Project Description
Eu é que sou a mãe!
Temos tantas crenças sobre o que é isto de ser “a mãe” e nem sempre temos consciência de como elas nos retiram graus de liberdade para sermos as mães que gostaríamos de ser e também como nos retiram do tema e do foco da maternidade que é o amor.
-A mãe está sempre bem disposta.
-A mãe sabe sempre o que é melhor.
-A mãe sabe sempre acolher as dores e agir a partir de “ama-me mais quando menos mereço porque é quando mais preciso.”
-A mãe tem sempre um abraço disponível.
-A mãe…
Em primeiro lugar, sendo humana, a mãe, por inerência, não está sempre bem disposta. Só este argumento serviria para deitar por terra todas as crenças sobre o que é ser mãe sendo um ser humano.
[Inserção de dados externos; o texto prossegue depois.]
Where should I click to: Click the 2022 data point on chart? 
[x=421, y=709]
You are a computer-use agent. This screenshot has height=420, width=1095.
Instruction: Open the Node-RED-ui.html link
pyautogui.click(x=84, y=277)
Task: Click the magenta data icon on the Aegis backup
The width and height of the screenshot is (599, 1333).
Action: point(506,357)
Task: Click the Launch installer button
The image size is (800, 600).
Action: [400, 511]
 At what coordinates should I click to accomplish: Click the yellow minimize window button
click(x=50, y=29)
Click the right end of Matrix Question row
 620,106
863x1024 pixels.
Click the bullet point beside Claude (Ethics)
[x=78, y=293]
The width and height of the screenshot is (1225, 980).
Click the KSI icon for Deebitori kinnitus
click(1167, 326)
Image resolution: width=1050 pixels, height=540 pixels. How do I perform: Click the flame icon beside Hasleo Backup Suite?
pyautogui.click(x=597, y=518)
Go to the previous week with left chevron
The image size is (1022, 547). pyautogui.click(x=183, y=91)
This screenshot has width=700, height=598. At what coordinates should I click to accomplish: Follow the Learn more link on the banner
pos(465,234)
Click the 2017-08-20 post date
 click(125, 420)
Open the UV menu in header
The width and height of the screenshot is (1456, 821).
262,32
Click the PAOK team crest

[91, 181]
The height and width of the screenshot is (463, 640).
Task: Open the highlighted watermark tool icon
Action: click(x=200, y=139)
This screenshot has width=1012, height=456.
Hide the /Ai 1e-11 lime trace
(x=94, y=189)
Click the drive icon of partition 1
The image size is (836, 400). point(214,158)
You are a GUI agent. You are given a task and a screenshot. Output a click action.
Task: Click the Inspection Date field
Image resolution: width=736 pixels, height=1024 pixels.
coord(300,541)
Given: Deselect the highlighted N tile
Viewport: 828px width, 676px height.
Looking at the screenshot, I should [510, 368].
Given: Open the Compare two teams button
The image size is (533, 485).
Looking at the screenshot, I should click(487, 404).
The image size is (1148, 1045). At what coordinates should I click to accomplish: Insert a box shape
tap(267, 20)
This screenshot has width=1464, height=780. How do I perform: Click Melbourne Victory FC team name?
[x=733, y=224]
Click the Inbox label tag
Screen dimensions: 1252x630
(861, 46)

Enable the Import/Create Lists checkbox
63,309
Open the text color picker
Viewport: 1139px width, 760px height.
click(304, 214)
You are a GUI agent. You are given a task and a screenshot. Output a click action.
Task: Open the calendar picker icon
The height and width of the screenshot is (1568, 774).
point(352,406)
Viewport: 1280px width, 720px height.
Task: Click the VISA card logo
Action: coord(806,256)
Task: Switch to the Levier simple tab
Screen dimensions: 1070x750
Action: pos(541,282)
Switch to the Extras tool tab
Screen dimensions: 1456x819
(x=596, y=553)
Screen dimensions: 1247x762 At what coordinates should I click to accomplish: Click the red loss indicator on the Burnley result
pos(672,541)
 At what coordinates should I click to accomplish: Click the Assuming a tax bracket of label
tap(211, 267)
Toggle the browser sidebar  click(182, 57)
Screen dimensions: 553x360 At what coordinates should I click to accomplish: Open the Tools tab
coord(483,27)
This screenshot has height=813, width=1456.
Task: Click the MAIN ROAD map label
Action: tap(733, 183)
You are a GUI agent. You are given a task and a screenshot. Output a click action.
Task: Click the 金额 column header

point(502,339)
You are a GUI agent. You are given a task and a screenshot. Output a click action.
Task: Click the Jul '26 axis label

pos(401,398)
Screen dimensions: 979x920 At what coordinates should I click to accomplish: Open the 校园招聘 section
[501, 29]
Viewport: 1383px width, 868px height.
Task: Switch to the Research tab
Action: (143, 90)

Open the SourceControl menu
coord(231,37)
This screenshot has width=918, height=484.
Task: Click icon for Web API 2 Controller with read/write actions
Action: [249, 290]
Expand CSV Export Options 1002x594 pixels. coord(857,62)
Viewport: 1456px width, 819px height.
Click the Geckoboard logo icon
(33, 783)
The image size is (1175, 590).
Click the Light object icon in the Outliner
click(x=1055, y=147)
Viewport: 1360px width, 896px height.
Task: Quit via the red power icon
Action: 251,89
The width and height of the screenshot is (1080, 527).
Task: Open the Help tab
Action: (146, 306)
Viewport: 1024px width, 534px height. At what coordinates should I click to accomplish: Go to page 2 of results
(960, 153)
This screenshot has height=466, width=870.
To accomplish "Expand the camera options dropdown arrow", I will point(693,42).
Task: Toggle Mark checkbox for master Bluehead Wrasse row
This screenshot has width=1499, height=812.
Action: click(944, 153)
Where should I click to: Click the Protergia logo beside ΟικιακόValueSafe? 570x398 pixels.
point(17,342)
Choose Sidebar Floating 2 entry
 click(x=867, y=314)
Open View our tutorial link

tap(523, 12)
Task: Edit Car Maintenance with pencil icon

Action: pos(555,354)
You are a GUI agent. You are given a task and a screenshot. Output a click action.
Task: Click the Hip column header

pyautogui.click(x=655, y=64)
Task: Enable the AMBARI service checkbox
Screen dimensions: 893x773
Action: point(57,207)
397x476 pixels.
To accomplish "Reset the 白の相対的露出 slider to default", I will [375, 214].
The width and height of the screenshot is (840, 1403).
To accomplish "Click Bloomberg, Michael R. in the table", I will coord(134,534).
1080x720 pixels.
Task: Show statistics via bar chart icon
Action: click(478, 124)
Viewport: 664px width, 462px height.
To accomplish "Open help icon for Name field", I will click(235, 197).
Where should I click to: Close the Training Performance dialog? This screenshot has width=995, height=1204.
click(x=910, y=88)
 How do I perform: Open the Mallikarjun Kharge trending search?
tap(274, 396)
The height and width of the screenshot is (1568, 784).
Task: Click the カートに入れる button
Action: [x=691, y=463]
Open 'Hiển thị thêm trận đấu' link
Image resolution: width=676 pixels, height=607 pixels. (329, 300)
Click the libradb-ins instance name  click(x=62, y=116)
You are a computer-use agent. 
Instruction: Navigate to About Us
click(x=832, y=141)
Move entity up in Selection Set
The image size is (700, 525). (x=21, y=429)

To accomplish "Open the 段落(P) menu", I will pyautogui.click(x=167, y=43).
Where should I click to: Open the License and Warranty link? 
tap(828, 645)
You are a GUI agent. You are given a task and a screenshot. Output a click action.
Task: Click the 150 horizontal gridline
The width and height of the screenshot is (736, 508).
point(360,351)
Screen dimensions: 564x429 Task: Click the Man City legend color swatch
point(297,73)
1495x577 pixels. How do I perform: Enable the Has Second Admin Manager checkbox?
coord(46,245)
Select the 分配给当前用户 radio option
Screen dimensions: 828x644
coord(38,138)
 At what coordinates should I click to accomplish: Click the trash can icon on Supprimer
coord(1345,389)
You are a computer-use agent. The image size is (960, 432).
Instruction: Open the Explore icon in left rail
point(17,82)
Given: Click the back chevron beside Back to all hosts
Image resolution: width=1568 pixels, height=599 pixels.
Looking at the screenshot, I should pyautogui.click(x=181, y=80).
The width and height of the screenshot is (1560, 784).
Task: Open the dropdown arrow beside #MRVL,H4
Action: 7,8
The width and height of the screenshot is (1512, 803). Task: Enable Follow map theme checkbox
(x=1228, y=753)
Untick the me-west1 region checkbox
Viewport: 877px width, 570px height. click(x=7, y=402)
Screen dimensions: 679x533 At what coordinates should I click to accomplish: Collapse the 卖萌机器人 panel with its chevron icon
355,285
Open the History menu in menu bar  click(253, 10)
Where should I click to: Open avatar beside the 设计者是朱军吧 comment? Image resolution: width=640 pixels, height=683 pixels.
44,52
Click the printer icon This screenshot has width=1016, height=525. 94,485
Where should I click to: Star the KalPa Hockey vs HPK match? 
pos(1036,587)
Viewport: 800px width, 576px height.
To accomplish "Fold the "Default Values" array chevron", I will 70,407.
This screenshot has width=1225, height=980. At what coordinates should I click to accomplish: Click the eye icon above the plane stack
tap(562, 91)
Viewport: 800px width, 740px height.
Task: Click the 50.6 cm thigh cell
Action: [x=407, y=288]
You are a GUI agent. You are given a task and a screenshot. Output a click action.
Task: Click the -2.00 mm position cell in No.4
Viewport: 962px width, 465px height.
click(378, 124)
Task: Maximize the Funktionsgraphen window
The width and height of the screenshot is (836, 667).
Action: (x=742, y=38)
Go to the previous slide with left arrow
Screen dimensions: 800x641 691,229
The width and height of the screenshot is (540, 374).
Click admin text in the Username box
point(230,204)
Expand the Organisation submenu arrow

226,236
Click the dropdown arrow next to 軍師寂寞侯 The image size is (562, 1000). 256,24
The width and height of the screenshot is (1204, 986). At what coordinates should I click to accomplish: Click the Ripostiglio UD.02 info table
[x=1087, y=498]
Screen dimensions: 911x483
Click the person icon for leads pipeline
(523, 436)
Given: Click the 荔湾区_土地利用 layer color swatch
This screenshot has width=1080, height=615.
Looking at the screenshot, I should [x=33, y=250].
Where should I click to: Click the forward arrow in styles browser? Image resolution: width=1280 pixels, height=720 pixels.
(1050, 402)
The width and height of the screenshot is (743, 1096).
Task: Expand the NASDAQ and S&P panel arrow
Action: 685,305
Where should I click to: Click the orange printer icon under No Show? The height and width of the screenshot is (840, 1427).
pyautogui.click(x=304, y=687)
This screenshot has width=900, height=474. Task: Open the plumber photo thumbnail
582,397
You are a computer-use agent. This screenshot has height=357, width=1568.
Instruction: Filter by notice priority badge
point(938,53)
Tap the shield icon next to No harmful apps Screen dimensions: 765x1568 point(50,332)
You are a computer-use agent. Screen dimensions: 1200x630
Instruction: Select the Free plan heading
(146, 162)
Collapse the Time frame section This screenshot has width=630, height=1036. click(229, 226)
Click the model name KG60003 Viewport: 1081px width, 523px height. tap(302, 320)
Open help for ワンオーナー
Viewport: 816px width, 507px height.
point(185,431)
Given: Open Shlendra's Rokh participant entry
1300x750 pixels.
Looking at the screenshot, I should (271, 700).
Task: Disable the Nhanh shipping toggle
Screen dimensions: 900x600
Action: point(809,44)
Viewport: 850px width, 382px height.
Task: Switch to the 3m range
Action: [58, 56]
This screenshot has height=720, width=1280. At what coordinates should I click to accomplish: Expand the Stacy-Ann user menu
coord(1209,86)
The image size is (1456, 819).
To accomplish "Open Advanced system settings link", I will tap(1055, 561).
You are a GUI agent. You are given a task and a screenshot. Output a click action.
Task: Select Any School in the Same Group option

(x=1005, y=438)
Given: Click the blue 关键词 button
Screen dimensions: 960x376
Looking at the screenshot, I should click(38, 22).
Depois não nos podemos esquecer de que ser mãe se aprende experimentando primeiro ser filha e que depois a aprendizagem se faz on job, sem rede e, principalmente, com o amor que é a base de todas as coisas.
As crenças que tinha sobre a educação incluíam acreditar que poderia educar do mesmo modo cada um dos meus filhos. A educação seria a mesma se eu era a mesma. Agora que passo pela experiência constato que é uma experiência completamente diferente ser mãe de cada um dos meus filhos. Cada um tem necessidades diferentes, respostas diferente às necessidades, preferências diferentes e eu, que sou a mãe, pelo meu lado reajo de forma diferente consoante as necessidades de cada um, entregando também eu mais três variáveis à equação.
Sei hoje que ter intenções bem formuladas sobre quem quero ser como mãe para cada um dos meus filhos e para todos no geral me entrega a possibilidade de me sentir orientada ou de saber que em relação a esta ou aquela área me sinto sem orientação nenhuma. Nesse caso, se as intenções que defini não estão a dar resposta a esta necessidade de orientação, posso avançar e trabalhar nessa direcção construindo mais intenções que me permitem andar na estrada da maternidade, escolher um atalho ou mesmo aventurar-me no desconhecido sabendo qual a intenção que sustenta, de forma consciente, essa escolha.
E sim, isto é a teoria. E sim, isto é também a prática. E sim, há momentos em que teoria e prática experimentam não ser coincidentes porque nisto de estar vivo e de Ser a mãe, às vezes também há incongruências, zonas menos harmoniosas, menos conscientes e que despertam velhos fantasmas que tomam conta do papel principal e transformam a experiência numa grande ópera que, por subir ao palco, acrescenta em riqueza às seguintes actuações.